Task brief: Please repeat the lines below exactly. Begin with the line containing "Գափամաճեան, Մինաս (309, 719)" and go on through the line containing "How old do I".
──────── The data
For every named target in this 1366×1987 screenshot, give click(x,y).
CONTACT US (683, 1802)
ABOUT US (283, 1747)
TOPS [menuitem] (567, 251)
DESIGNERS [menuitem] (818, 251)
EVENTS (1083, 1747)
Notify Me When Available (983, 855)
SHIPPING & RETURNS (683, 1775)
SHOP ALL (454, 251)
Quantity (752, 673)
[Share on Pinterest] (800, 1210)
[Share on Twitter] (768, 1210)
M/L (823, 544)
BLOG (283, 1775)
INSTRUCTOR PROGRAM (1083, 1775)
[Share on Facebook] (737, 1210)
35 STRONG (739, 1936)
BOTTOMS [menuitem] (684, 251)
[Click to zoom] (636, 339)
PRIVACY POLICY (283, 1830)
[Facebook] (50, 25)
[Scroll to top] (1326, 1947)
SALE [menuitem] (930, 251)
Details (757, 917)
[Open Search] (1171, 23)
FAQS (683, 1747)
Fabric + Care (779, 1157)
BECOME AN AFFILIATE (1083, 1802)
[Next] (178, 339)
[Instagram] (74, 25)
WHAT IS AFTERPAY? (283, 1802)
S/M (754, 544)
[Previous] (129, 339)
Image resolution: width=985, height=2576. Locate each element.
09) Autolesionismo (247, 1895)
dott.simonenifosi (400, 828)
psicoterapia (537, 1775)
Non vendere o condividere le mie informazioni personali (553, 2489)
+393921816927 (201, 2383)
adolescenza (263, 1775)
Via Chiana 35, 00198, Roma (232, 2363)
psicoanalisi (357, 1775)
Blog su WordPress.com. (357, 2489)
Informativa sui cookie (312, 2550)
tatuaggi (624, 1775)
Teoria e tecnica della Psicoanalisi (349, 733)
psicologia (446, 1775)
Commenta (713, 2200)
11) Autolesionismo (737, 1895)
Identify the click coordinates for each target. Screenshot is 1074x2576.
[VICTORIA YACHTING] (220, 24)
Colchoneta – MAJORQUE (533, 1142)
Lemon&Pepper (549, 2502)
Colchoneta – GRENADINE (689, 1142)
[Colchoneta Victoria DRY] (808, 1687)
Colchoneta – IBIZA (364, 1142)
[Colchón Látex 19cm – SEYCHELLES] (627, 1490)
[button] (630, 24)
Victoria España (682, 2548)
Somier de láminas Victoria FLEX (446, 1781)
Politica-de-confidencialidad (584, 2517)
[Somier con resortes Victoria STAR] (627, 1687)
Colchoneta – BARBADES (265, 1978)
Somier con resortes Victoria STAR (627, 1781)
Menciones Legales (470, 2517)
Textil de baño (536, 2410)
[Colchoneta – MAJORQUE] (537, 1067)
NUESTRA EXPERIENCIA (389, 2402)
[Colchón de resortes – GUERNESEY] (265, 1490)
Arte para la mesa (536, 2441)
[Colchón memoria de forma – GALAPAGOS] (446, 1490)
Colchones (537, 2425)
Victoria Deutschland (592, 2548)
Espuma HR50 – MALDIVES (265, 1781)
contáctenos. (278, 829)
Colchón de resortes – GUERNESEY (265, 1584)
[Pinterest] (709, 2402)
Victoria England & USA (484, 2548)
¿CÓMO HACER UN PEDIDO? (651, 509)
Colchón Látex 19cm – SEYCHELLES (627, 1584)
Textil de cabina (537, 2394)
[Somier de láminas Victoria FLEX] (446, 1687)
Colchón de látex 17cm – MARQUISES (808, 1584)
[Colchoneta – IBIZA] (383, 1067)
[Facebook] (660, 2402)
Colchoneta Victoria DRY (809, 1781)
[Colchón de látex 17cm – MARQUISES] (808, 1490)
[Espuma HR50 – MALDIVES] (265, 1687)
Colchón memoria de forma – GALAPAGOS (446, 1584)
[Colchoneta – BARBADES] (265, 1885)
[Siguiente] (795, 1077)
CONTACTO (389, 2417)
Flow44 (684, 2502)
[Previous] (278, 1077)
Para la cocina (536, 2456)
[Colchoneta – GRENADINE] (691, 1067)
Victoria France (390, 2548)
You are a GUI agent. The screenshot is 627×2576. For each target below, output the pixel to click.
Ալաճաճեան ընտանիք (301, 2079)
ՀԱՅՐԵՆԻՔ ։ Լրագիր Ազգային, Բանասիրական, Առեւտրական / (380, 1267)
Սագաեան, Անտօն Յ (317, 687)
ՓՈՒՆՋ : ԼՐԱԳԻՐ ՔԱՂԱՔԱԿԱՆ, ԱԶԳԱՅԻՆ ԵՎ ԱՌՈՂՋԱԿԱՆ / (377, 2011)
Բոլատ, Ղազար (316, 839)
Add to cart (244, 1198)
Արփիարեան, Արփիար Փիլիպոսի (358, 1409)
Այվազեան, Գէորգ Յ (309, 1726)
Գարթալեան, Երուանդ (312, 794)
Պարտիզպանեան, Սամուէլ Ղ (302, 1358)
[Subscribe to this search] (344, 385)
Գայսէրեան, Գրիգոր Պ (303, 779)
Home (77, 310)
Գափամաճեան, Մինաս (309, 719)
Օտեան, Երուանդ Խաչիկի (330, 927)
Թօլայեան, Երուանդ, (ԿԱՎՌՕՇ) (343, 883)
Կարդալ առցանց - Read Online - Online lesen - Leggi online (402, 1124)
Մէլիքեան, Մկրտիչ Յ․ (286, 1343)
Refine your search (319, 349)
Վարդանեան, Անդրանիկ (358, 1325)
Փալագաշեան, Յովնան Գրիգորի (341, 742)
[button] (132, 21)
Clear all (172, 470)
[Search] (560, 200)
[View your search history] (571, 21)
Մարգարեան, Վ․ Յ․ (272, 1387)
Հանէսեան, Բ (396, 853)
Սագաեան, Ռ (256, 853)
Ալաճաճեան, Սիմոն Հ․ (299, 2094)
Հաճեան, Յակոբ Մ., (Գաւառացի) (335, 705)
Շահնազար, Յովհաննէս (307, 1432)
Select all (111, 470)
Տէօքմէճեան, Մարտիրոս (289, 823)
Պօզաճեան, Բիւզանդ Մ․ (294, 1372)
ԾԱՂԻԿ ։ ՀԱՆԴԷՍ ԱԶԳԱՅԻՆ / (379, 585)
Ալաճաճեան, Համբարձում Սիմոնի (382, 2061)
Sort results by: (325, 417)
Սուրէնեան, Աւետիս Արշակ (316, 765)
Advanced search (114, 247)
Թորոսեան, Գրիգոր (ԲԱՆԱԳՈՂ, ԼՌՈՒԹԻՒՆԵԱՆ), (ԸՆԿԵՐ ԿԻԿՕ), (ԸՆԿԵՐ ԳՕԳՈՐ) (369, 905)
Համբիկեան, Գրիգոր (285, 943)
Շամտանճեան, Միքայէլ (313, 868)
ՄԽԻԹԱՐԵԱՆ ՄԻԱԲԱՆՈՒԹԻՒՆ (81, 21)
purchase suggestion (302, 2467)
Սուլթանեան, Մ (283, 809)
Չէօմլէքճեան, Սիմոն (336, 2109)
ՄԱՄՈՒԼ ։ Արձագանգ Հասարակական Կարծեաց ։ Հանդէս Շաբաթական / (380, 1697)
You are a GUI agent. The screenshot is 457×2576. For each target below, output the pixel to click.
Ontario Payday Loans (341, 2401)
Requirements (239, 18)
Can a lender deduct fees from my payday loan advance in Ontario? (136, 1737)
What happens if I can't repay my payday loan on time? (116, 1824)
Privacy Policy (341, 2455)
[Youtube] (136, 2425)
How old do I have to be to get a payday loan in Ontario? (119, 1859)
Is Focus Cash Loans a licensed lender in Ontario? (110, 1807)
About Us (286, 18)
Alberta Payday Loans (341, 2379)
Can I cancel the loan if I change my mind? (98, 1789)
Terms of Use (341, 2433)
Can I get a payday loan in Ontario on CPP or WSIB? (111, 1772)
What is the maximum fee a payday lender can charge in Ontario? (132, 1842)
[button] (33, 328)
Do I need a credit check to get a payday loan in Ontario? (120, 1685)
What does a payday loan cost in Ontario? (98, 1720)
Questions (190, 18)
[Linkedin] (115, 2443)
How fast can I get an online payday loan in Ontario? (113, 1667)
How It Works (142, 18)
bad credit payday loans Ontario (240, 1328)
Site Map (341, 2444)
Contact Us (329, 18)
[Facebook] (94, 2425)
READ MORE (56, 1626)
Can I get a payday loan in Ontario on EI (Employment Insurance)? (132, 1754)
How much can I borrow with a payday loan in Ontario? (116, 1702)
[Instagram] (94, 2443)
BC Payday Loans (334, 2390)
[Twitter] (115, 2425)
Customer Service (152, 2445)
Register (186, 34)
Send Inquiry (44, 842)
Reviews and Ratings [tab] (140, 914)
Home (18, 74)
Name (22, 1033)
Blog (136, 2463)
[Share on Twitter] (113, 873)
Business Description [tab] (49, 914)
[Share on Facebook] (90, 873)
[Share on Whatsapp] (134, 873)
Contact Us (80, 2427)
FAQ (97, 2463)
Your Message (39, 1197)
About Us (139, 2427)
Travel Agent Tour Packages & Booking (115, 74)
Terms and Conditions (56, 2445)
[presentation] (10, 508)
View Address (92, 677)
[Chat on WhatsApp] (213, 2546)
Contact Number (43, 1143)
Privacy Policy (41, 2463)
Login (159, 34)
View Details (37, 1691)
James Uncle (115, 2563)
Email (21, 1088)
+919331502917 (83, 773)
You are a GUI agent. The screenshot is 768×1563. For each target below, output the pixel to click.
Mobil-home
────────────────
Answer to this task:
Գափամաճեան, Մինաս (309, 719)
Օտեան, Երուանդ Խաչիկի (330, 927)
Թօլայեան, Երուանդ, (ԿԱՎՌՕՇ) (343, 883)
Կարդալ առցանց - Read Online - Online lesen - Leggi online (402, 1124)
Մէլիքեան, Մկրտիչ Յ․ (286, 1343)
Refine your search (319, 349)
Վարդանեան, Անդրանիկ (358, 1325)
Փալագաշեան, Յովնան Գրիգորի (341, 742)
[button] (132, 21)
Clear all (172, 470)
[Search] (560, 200)
[View your search history] (571, 21)
Մարգարեան, Վ․ Յ․ (272, 1387)
Հանէսեան, Բ (396, 853)
Սագաեան, Ռ (256, 853)
Ալաճաճեան, Սիմոն Հ․ (299, 2094)
Հաճեան, Յակոբ Մ., (Գաւառացի) (335, 705)
Շահնազար, Յովհաննէս (307, 1432)
Select all (111, 470)
Տէօքմէճեան, Մարտիրոս (289, 823)
Պօզաճեան, Բիւզանդ Մ․ (294, 1372)
ԾԱՂԻԿ ։ ՀԱՆԴԷՍ ԱԶԳԱՅԻՆ / (379, 585)
Ալաճաճեան, Համբարձում Սիմոնի (382, 2061)
Sort results by: (325, 417)
Սուրէնեան, Աւետիս Արշակ (316, 765)
Advanced search (114, 247)
Թորոսեան, Գրիգոր (ԲԱՆԱԳՈՂ, ԼՌՈՒԹԻՒՆԵԱՆ), (ԸՆԿԵՐ ԿԻԿՕ), (ԸՆԿԵՐ ԳՕԳՈՐ) (369, 905)
Համբիկեան, Գրիգոր (285, 943)
Շամտանճեան, Միքայէլ (313, 868)
ՄԽԻԹԱՐԵԱՆ ՄԻԱԲԱՆՈՒԹԻՒՆ (81, 21)
purchase suggestion (302, 2467)
Սուլթանեան, Մ (283, 809)
Չէօմլէքճեան, Սիմոն (336, 2109)
ՄԱՄՈՒԼ ։ Արձագանգ Հասարակական Կարծեաց ։ Հանդէս Շաբաթական / (380, 1697)
You are a GUI agent. The screenshot is 457×2576. For each target below, output the pixel to click.
Ontario Payday Loans (341, 2401)
Requirements (239, 18)
Can a lender deduct fees from my payday loan advance in Ontario? (136, 1737)
What happens if I can't repay my payday loan on time? (116, 1824)
Privacy Policy (341, 2455)
[Youtube] (136, 2425)
How old do I have to be to get a payday loan in Ontario? (119, 1859)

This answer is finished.